La famiglia è un microcosmo così stratificato che può creare dinamiche e sentimenti contrastanti che possono portare a odiare la propria famiglia.
Oggi mi sono scoperta a ragionare, senza neanche rendermene conto, sulla famiglia. Quell’istituzione al cui interno impariamo (o meglio: si presume che dovremmo imparare) a diventare uomini e donne ben inseriti nel contesto sociale.
A ben vedere, però, più che un’istituzione, la famiglia diventa un microcosmo (se non addirittura un universo, in taluni casi) che assorbe in sé tutto un bagaglio di storie, tradizioni, metodi educativi, buoni esempi, cattivi modelli e via dicendo. Come a dire: la tua famiglia è la somma di tutte le famiglie che l’hanno preceduta.
Essendo un microcosmo così stratificato, quindi, è inevitabile che all’interno della famiglia si creino delle dinamiche contrastanti che generano sentimenti contraddittori. Si può, in egual maniera, amare o odiare la propria famiglia.

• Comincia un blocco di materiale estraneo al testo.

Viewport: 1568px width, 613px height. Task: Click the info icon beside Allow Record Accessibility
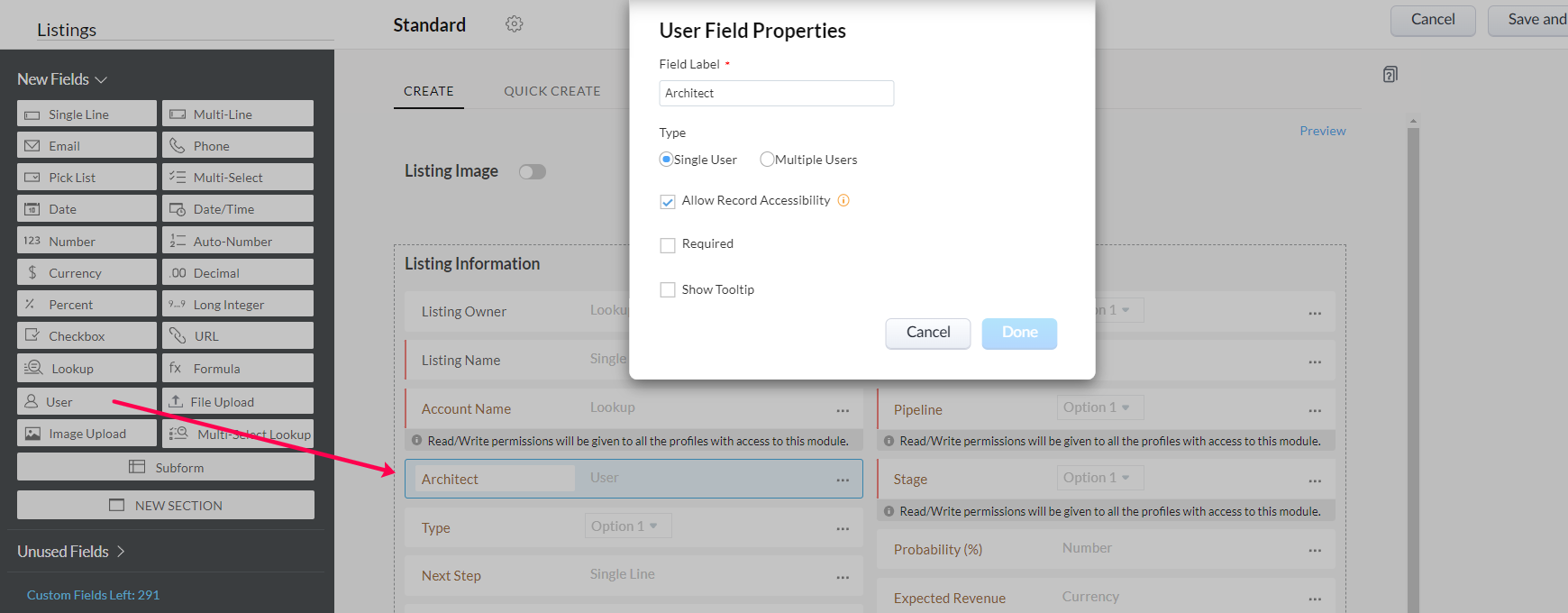coord(843,200)
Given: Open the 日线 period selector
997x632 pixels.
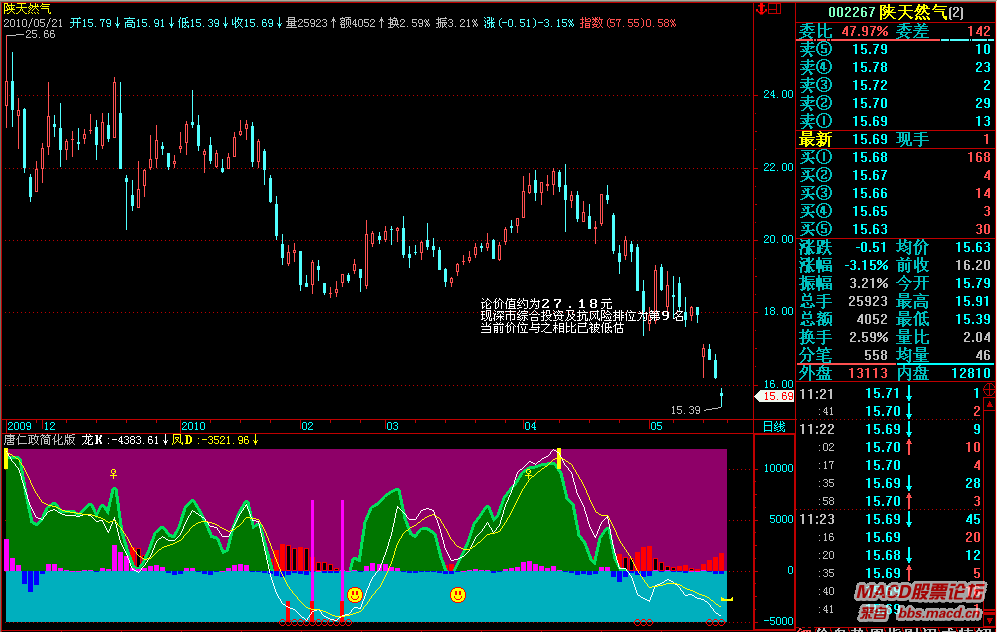Looking at the screenshot, I should pos(774,426).
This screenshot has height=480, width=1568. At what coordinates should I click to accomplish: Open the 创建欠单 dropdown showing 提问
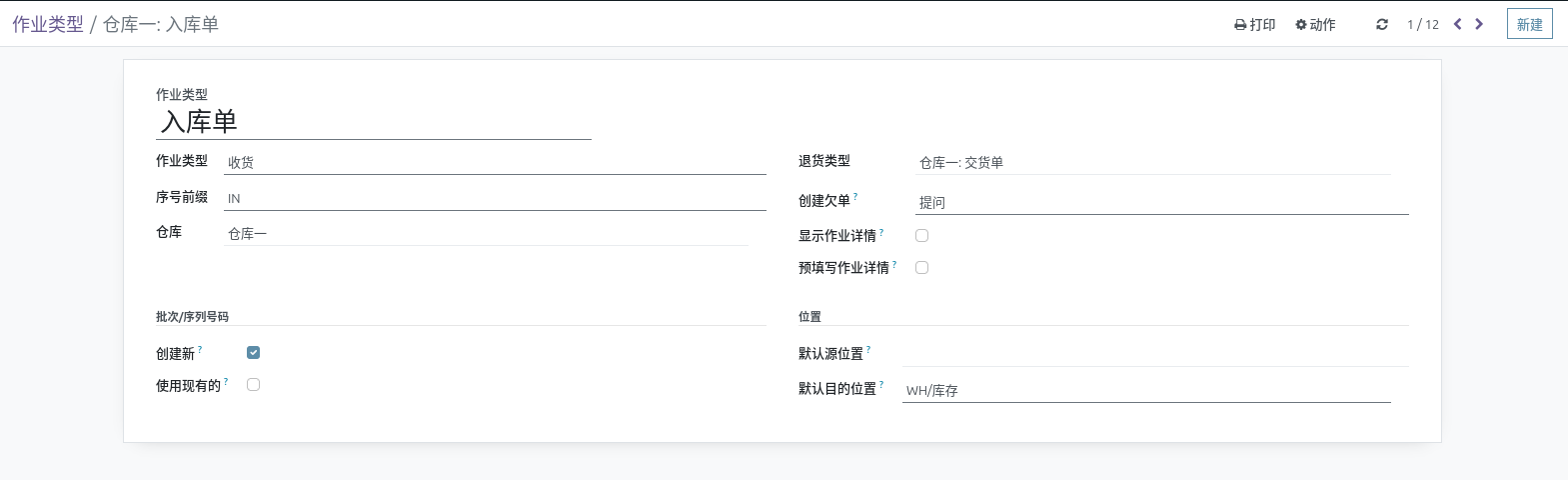[x=1162, y=202]
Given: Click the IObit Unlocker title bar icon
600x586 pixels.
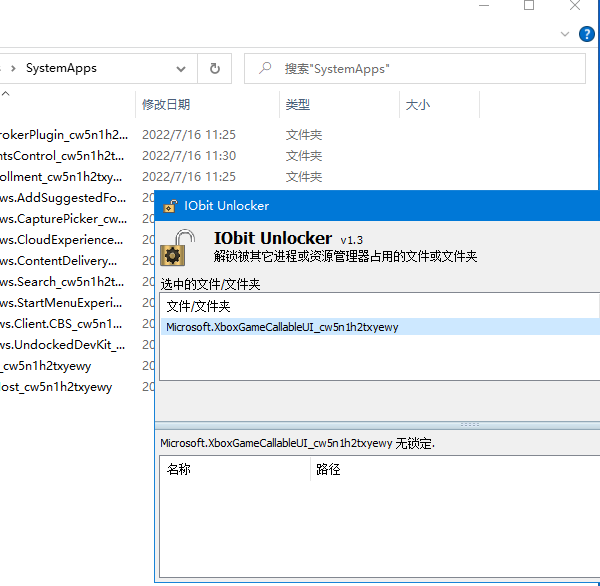Looking at the screenshot, I should (171, 206).
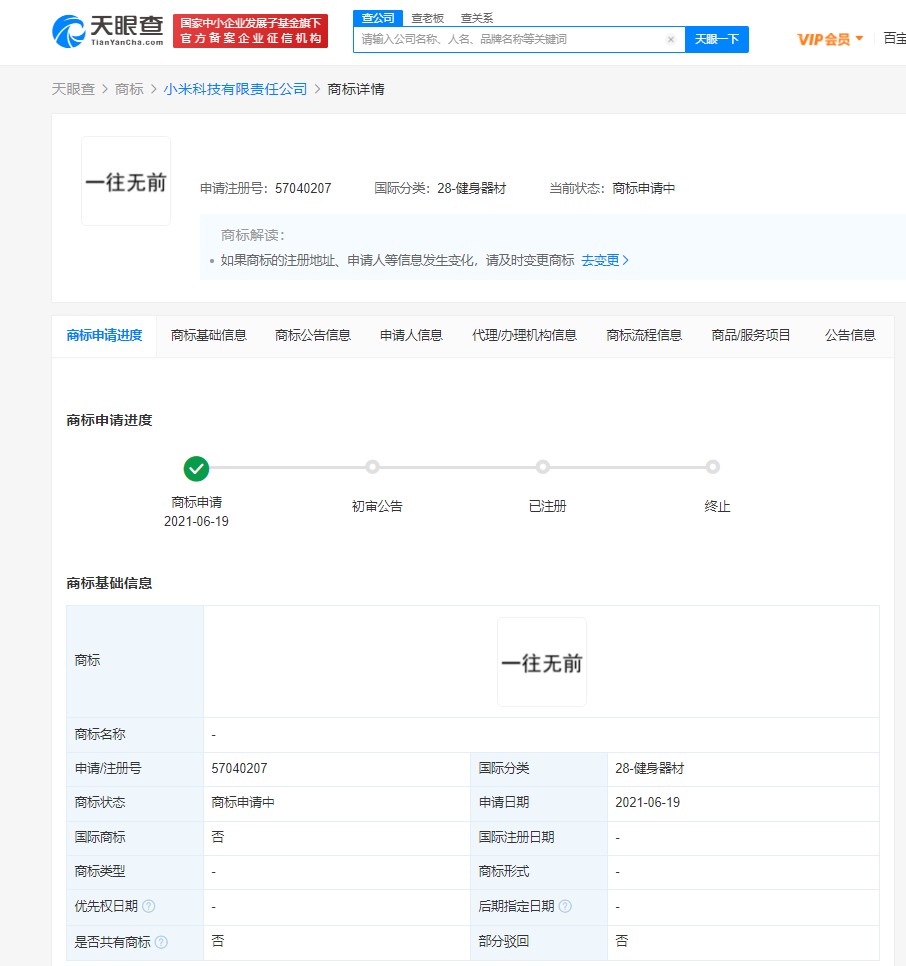Click the 一往无前 trademark image at top
Viewport: 906px width, 966px height.
pyautogui.click(x=126, y=182)
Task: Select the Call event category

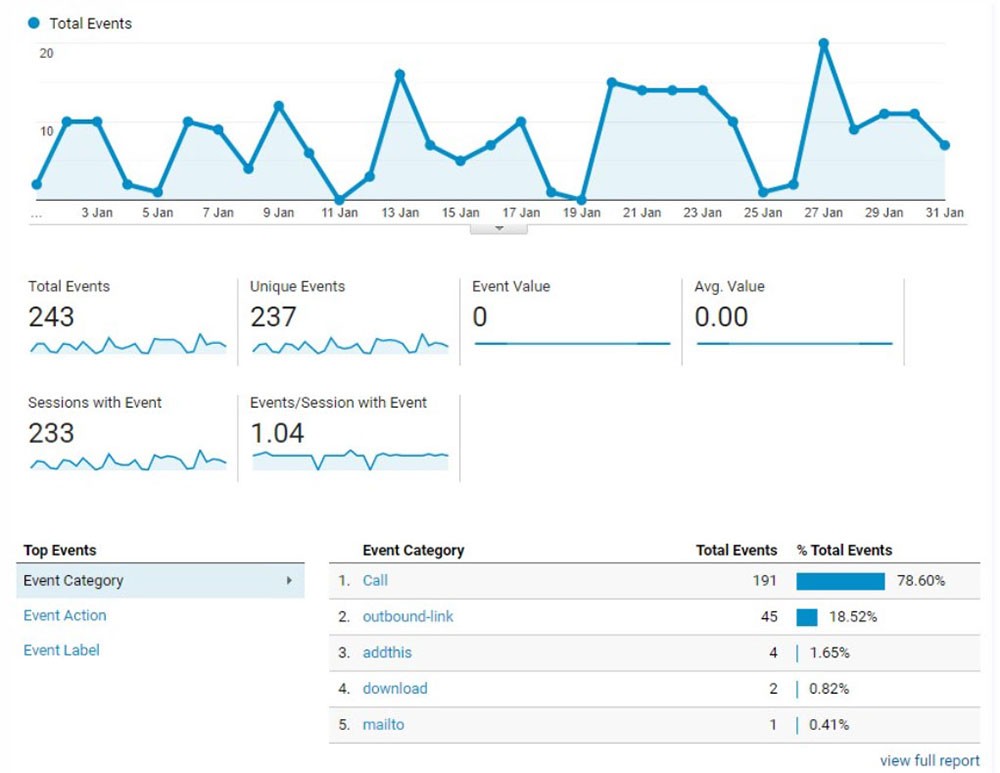Action: pos(374,580)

Odiare la famiglia è espressione di un conflitto adolescenziale mai risolto
Senza troppi giri di parole: a volte odiare la propria famiglia significa odiare sé stessi. Siamo una parte organica della nostra famiglia, ne condividiamo i geni e nasciamo dalla sua carne, legati da un cordone ombelicale che a volte fa fatica ad essere reciso nonostante l’età adulta.
Ci sono casi in cui la famiglia si rende “complice” di quest’odio – che appare, quindi, del tutto motivato. Mi riferisco ai casi di violenza domestica, inadempienze genitoriali, maltrattamenti… Ci sono, poi, anche casi in cui la famiglia tende a chiudersi in sé stessa in maniera asfissiante. Si tratta di un atteggiamento con non permette ai figli di crescere all’interno della società, di socializzare, di conoscere una realtà differente rispetto a quella delle mura di casa. Ecco, allora, che i figli o, in alcuni casi i partner, possono sentirsi vittime di un carceriere che li priva della propria libertà. Si tratta, ovviamente, di una percezione distorta – ma sicuramente alimentata da un atteggiamento poco costruttivo e molto ambiguo.
Ma perché, allora, ho detto che odiare la propria famiglia significa non aver risolto i propri conflitti adolescenziali?
Tutti noi durante l’adolescenza abbiamo avuto scontri con i nostri genitori – è innegabile. Si tratta di una dinamica fondamentale per la crescita, perché plasma la nostra identità e ci permette di diventare adulti. Si tratta, ad ogni modo, spesso di contrasti lievi o che, comunque, si risolvo da soli man mano che cresciamo.
Ci sono casi, però, in cui questi dissapori, questi contrasti si impantanano e diventa difficile riuscire a superarli. Proprio come avviene con l’acqua che ristagna in un lavandino tappato: rimanere a fissare l’acqua nella speranza che venga risucchiata è inutile. Bisogna prendere un bicchiere iniziare a svuotare il lavandino – e poi stappare lo scarico.
Quando odiare la propria famiglia diventa un capro espiatorio
È questo che intendo per conflitto adolescenziale irrisolto: l’incapacità di superare la fase di formazione del sé e di crescere sentendosi realmente a proprio agio nella società. Una condizione, quest’ultima, di cui tendiamo ad incolpare i nostri genitori: «sono loro che non mi hanno aiutato a crescere! Sono loro la causa del mio disagio!». Un odio che riflette l’odio che nutriamo in noi stessi e che, in fin dei conti, ci serve da capro espiatorio per discolparci dalle nostre incapacità. Per non assumerci le nostre responsabilità. È un modo per non diventare mai davvero adulti.
Ecco, allora, che per non restare impantanati in questo lavandino tappato in cui si è trasformata parte della nostra vita c’è bisogno di un idraulico che liberi lo scarico. O anche, a seconda dei punti di vista, di qualcuno che ti porga un bicchiere e ti faccia vedere come rimuovere tutta l’acqua stagnante.